Menurut laporan kantor berita ABNA, mengutip jaringan Al Jazeera, Gedung Putih mengumumkan bahwa Donald Trump, Presiden Amerika Serikat, telah menandatangani perintah eksekutif terkait penerapan sanksi sekunder terhadap Iran.
Tindakan ini dilakukan beberapa jam setelah sanksi baru Departemen Keuangan Amerika terhadap sektor minyak Iran.
Kantor berita Reuters mengumumkan pada Jumat malam: "Sanksi hari ini dikenakan terhadap 2 individu dan 15 entitas yang terlibat dalam kegiatan terkait sektor minyak Iran."
Pengumuman sanksi baru yang menindas dan sikap permusuhan Washington saat ini terhadap Teheran terjadi beberapa jam setelah putaran baru pembicaraan nuklir Iran-Amerika, yang dimulai kemarin pagi, Jumat 17 Bahman, di Muscat dengan mediasi Oman, berakhir.
Dalam putaran pembicaraan nuklir tidak langsung ini, delegasi perunding Iran dan Amerika menyampaikan sejumlah pendapat, pertimbangan, dan pendekatan mereka melalui Badr bin Hamad Al Busaidi, Menteri Luar Negeri Oman.

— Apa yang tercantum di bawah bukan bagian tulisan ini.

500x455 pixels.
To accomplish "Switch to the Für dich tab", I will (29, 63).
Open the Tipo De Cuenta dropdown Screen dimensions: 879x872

Teks perintah eksekutif ini menyatakan: "Diperlukan dan tepat untuk menerapkan tarif tambahan atas impor dari negara mana pun yang membeli, mengimpor, atau memperoleh, secara langsung atau tidak langsung, barang atau jasa apa pun dari Iran."
Berdasarkan perintah eksekutif ini, penerapan bea masuk tambahan berdasarkan nilai barang, misalnya 25% pada barang impor ke Amerika Serikat, memungkinkan untuk menerapkan tarif tambahan pada impor dari negara mana pun yang membeli, mengimpor, atau memperoleh, secara langsung atau tidak langsung, barang atau jasa apa pun dari Iran.